Gaya Mlipir KPK vs Hukum Adat Papua

-Ilustrasi: Reza Alfian Maulana-Harian Disway-

Gaya ”mlipir” KPK menyidik perkara Lukas Enembe tertangkis hukum adat Papua. KPK kerepotan memeriksa Enembe, lalu mlipir hendak memeriksa istri dan anak Enembe. Namun, hukum adat Papua melarangnya.

MLIPIR berasal dari bahasa Jawa. Artinya, berjalan di pinggiran. Dengan hati-hati. Berkonotasi mengendap-endap. Kata dasarnya plipir, berarti pinggir. Dan, gaya begitu baru kali ini dilakukan KPK.

Soal rencana KPK memanggil paksa tersangka korupsi Lukas Enembe karena mangkir di dua kali dipanggilan, sudah... berlalu. Jadi masa lalu. Sebab, Wakil Ketua KPK Alexander Marwata di konferensi pers di Jakarta, Senin, 19 September 2022, mengatakan bahwa KPK tidak akan menjemput paksa Enembe.
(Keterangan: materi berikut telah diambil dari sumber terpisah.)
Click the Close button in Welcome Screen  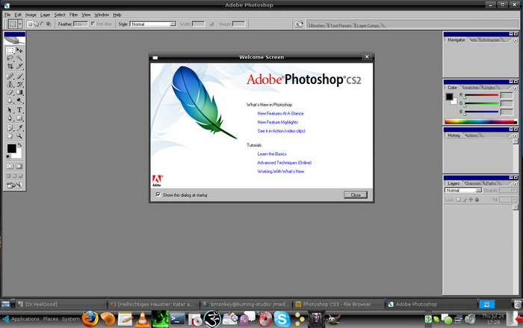(x=355, y=195)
Alexander: ”Kita lihat situasi. Tidak mungkin kan nanti kita paksakan kalau di sana situasinya seperti itu.”

Dilanjut: ”Kita tidak ingin ada pertumpahan darah atau apa pun kerusuhan sebagai akibat dari upaya-upaya yang kita lakukan.”

Kelihatan, KPK sudah mengukur kemungkinan yang bakal terjadi seandainya Enembe dijemput paksa. Walaupun, jemput paksa dalam perkara itu sah atas nama hukum.
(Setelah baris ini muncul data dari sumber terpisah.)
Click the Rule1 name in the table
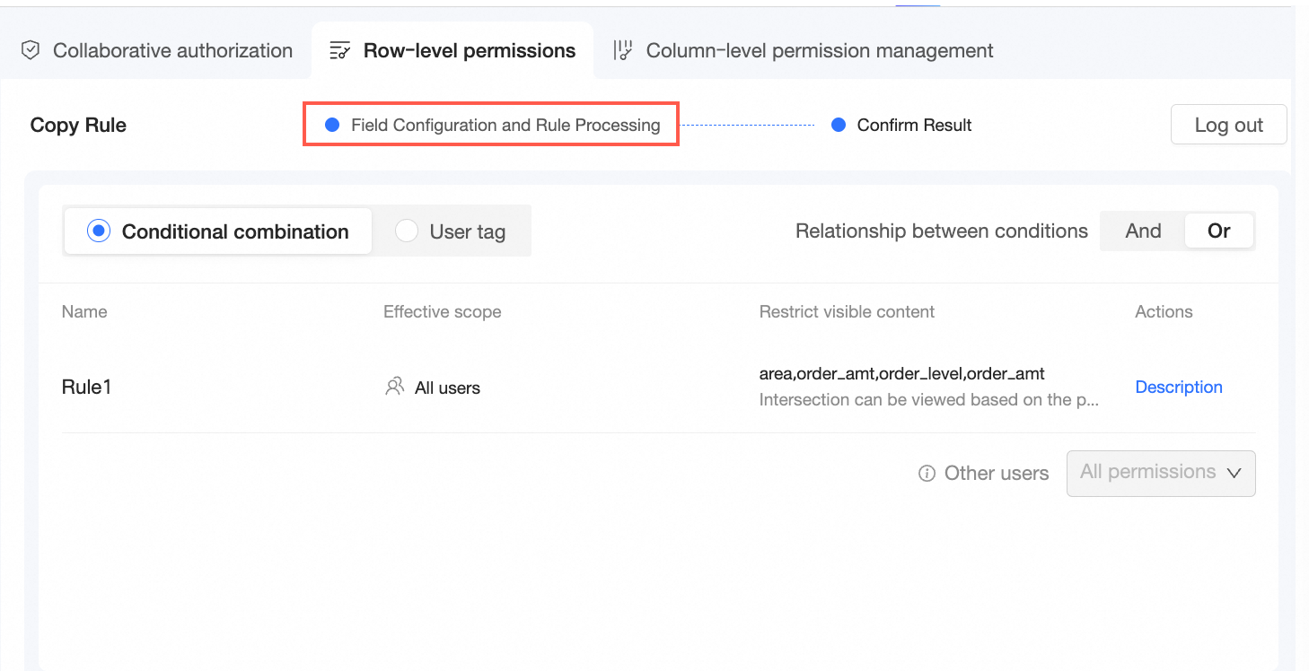Viewport: 1309px width, 671px height. click(x=86, y=388)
KPK sepertinya sudah tahu, rumah Enembe di Koya Tengah, Distrik Muara Tami, Jayapura, Papua, kini dijaga ketat puluhan pemuda. Hasil pantauan pers, Sabtu, 1 Oktober 2022, rumah di pinggir jalan poros itu dijaga tiga lapis.

Lalu, KPK mlipir memanggil istri dan anak Enembe, yakni Yulce Wenda dan Astract Bona Timoramo, agar datang ke kantor KPK di Jakarta, Rabu, 5 Oktober 2022. Untuk diperiksa sebagai saksi perkara Enembe. 

Tapi, mereka mangkir tanpa pemberitahuan.

Alexander Marwata menyatakan, jika sekali lagi tidak menghadiri undangan KPK, Yulce dan Astract bakal dijemput paksa. ”Itu sudah sesuai KUHAP,” ujar Alexander.

Itu tertangkis hukum adat Papua. Seperti dikatakan kuasa hukum Enembe, Aloysius Renwarin, kepada pers di Jayapura, Senin, 10 Oktober 2022.

”Ada kearifan lokal di Papua yang perlu diperhatikan penyidik KPK untuk memanggil Yulice Wenda dan Astract Bona Timoramo Enembe sebagai saksi ke Jakarta,” terang Aloysius Renwarin. 

Dilanjut: ”Karena mereka satu kesatuan dengan Gubernur Papua Lukas Enembe. Jadi, tidak bisa dipisahkan.”

Sedangkan bunyi hukum adat Papua: Jika terjadi perang, yang tidak boleh disentuh (oleh musuh) adalah anak, istri, dan orang tua yang sedang sakit dari pihak lawan.